As all current AI systems, automatic machine translation models require huge amounts of data for training. In the case of translation, the data typically consists of pairs of sentences: a sentence in a given language and its translation to another language, which the model uses to learn. However, this kind of paired data is very costly to create and not available for many languages. The authors address this problem by using an AI model (SONAR) able to find sentences online (written or spoken) that have very similar meanings and use these mined sentences as a proxy for translation pairs. This allows them to create a very large training dataset that is key for developing a robust translation model. Beyond offering more coverage than earlier models, the resulting model tends to lead to translations that are of higher quality regarding meaning, sound, and clarity.
While this model makes substantial progress on speech translation, translating into spoken language remains more challenging than outputting text: the model can output translated text in 96 languages, but currently it can produce a spoken translation in only 36 languages. Moreover, the automatically produced speech may not always be expressive and sound natural. Similarly, when translating from speech to text, the model may have trouble processing the speech based on factors such as gender, accent, or language.

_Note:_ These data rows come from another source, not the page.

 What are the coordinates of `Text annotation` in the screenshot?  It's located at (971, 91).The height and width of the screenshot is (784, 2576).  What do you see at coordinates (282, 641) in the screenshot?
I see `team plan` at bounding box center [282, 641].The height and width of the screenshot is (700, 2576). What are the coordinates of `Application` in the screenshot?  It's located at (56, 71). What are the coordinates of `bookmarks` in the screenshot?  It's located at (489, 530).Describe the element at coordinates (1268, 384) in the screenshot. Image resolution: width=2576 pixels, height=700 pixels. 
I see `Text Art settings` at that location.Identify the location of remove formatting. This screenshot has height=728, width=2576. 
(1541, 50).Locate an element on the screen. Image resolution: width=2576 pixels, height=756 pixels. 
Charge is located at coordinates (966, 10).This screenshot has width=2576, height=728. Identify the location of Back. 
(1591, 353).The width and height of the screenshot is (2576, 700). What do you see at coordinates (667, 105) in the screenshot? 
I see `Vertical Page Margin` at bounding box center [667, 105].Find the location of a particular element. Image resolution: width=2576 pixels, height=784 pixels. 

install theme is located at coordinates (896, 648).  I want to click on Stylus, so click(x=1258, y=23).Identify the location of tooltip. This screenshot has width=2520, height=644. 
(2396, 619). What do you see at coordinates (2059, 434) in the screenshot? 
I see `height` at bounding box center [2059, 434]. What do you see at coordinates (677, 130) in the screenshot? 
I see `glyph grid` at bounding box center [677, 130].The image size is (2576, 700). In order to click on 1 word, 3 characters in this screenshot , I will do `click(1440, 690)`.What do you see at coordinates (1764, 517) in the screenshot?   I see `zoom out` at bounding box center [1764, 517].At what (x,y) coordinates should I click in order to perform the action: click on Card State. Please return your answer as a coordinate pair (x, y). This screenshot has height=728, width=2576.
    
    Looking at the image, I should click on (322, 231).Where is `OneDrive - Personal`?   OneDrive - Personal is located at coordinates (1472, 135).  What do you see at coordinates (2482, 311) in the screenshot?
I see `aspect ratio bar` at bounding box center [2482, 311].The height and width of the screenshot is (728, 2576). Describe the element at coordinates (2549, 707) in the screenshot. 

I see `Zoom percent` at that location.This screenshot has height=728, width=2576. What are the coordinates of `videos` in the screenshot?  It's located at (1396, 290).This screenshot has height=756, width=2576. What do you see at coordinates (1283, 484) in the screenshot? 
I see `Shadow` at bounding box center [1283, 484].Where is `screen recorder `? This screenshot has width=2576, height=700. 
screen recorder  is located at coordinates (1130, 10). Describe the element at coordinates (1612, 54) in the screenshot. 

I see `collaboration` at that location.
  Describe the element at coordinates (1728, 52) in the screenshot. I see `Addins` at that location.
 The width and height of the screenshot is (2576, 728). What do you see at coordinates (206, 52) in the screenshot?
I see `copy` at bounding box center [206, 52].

An evaluation of the model’s performance also shows that it tends to display gender bias, for example when a sentence in the source language does not specify the gender (as in the English sentence “I’m a homemaker”, where the person speaking may be of any gender), the model has higher tendency to output a certain stereotypical gender when translating into gendered languages (e.g., when translating into Spanish from English, it may have a higher tendency to produce “Soy ama de casa” than “Soy amo de casa”). Finally, while the model has the potential to improve communication in many everyday scenarios, it does not yet allow for streaming or simultaneous translation, that is, the translation of a sentence as it is being produced.